> **Ausgangstext**:
________________________
Um eine positive Interaktion mit Verbrauchern zu schaffen, gilt der Faktor Einfachheit unter den Branchenexperten als Erfolgsschlüssel. „Im Gegensatz zu den Versicherungsprodukten und -dienstleistungen, die von Maklern verkauft werden, muss in diesem Modell ein geradliniges Versicherungsangebot ohne viele Variationen implementiert werden“, schreibt Bsurance, ein auf cloudbasierte und anpassbare Versicherungsprodukte spezialisiertes Unternehmen, das Big Player wie R+V, Munich Re, Uniqa, Allianz und Axa zu seinen Kunden zählt.

Der Makler habe Zeit und könne einem Kunden ein kompliziertes Produkt leicht erklären. Er könne Vertrauen zum Kunden aufbauen, da er in der Lage sei, die Komplexität des Produkts auf einer kundenorientierten Ebene zu reduzieren. „Das ist in einer digitalen Umgebung nicht möglich – der Kunde hat weder Zeit noch Geduld für einen langwierigen Entscheidungsprozess, bei dem er alle notwendigen Informationen für einen Kauf zusammensucht. Diese Informationen müssen beim Abschluss klar vorliegen. Es ist eine Frage von Sekunden.“ Mit einer eingebetteten Versicherung werde einem potenziellen Kunden zur richtigen Zeit am richtigen Ort die Versicherung präsentiert. Damit würden die Konversionsraten deutlich steigen und die Kosten sinken.

Zugpferd Mobilität

Zu den Vorreitern im Bereich Mobilität gehören US-Player wie Tesla oder Lyft. Der Elektroautoproduzent verkauft seinen Kunden in Kalifornien speziell entwickelte Policen gleich mit. Im Versicherungsgeschäft hat das Unternehmen noch Großes vor. Tochter Tesla Insurance Limited verfügt bereits über eine Niederlassung hierzulande. Wie das Bafin-Journal vor einigen Wochen berichtete, hat der Konzern aber kein eigenes Versicherungsunternehmen für die Bundesrepublik gegründet, sondern operiert von einer Europa-Zentrale in Malta aus.

„Die Firma setzt neue Maßstäbe, was die Versicherung ihrer Fahrer anbelangt. Tesla bietet seinen Kunden eine maßgeschneiderte Versicherung auf Basis von Daten. Die Fahrgewohnheiten des Fahrers werden mittels Künstlicher Intelligenz ausgewertet und der Versicherungsschutz entsprechend zusammengestellt. So bemisst sich der Versicherungsbeitrag der Kunden entsprechend seiner individuellen nutzungsbasierten Risikoeinschätzung“, erklärte Nicolas Serceau, Mitbegründer des französischen Insurtechs Moonshot Insurance, das seit Kurzem auch in Deutschland aktiv ist. Das Insurtech positioniert sich selbst als B2B2C-Unternehmen, das „kontextuelle Whitelabel-Versicherungen mit dem Fokus auf E-Commerce und Mobilität“ anbietet.
________________________
> **Aufgabenstellung**:
(1) Von wo aus operiert Tesla laut dem Text über eingebettete Versicherungen, statt ein eigenes Versicherungsunternehmen für die Bundesrepublik zu gründen?
(2) Führen Sie den Text über eingebettete Versicherungen im Anschluss an seinen letzten Satz fort.

> **Gespeicherte Dateneinträge**:
________________________
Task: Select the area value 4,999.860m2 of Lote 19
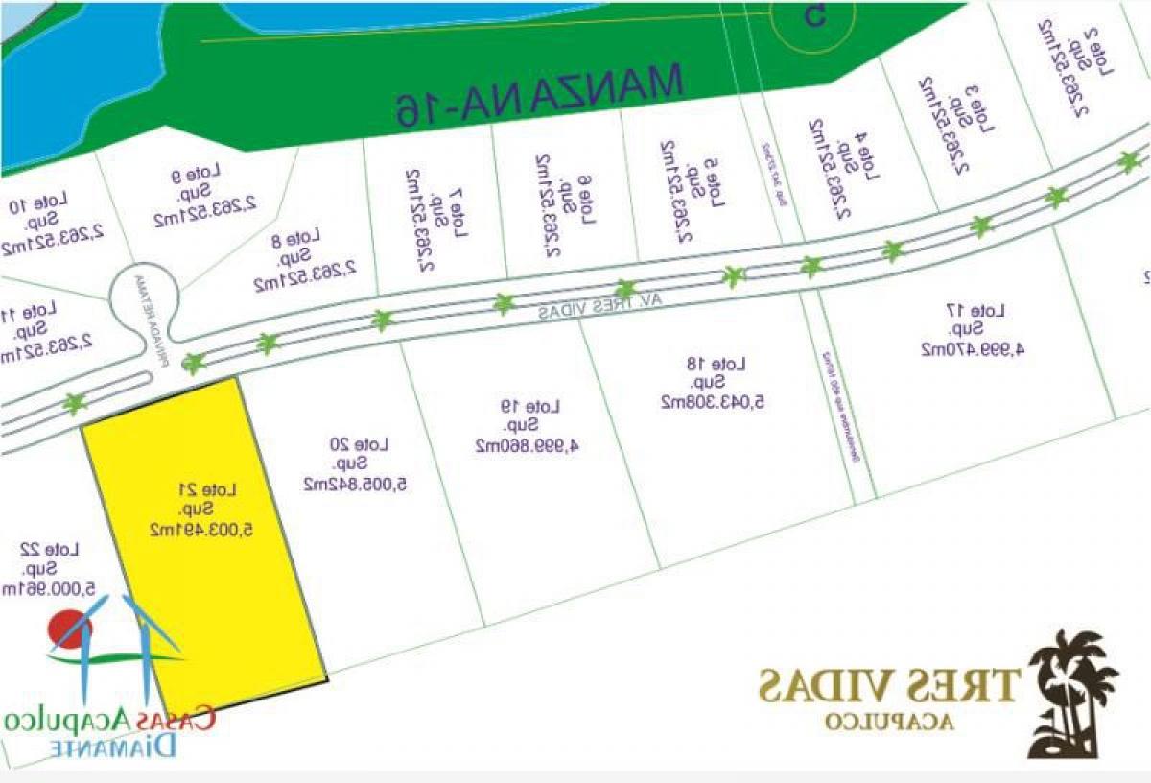[530, 445]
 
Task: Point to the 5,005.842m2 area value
[357, 484]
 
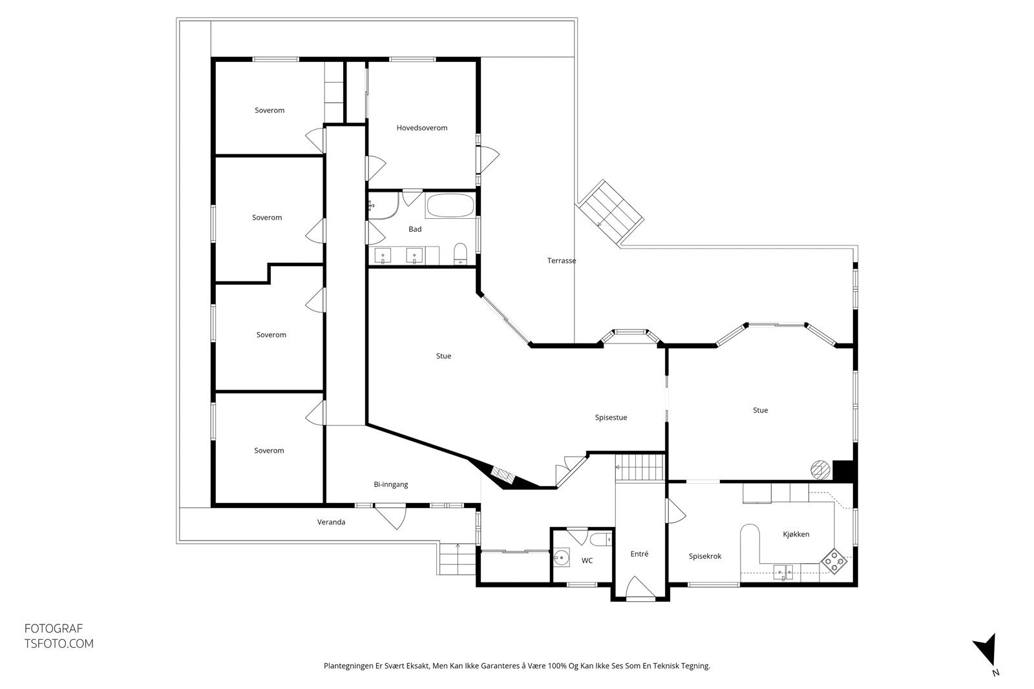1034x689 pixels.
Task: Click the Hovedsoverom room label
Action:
________________________
> **Ergebnisse je Aufgabe**:
(1) Tesla operiert von einer Europa-Zentrale in Malta aus.

(2)
Auch der Mobilitätsanbieter Lyft bietet für die Nutzer seines Fahrservices eine Absicherung an, die sogenannte Ride-Sharing-Versicherung. Neben Versicherungsleistungen, die für den Transport von Passagieren wichtig sind, enthält diese Police ein zusätzliches Incentive für Lyft-Fahrten. Für jede durchgeführte Tour erhält der Fahrer automatisiert einen zusätzlichen Geldbetrag von der Versicherung. Über die Lyft-App werden die Fahrten nachverfolgt und die Daten wiederum dem Versicherer zur Verfügung gestellt, der automatisiert den entsprechenden Betrag per Fahrt auszahlt. Nach heftigen Geschäftseinbußen in der Corona-Krise hat sich der US-Fahrdienstvermittler im zweiten Quartal dieses  Jahres wieder berappelt. Im abgelaufenen Quartal bis Ende Juni stieg der Umsatz im Jahresvergleich um 125 Prozent auf 765,0 Mio. Dollar.

Versicherern droht Identitätsverlust

In der Versicherungsbranche wird es wohl immer zwei Typen von Kunden geben. Diejenigen, die sich ausgiebig informieren und die Versicherung selbst abschließen wollen, und andere, die einen möglichst einfachen Prozess ohne aufwendige Recherche bevorzugen. Diese Welt der vielfältigen Kundenwünsche müssen Versicherer heutzutage managen. Eingebettete Versicherungen können trotz ihrer enormen Geschäftspotenziale für die Versicherer allerdings auch gefährlich werden, vor allem mit Blick auf deren Identität. Mit der Embedded Insurance verändert sich der Kontakt zum Kunden gravierend. Versicherer werden nicht mehr klassisch als Versicherer wahrgenommen, Marken treten vor den Consumer Brands in den Hintergrund und verlieren an Aufmerksamkeit.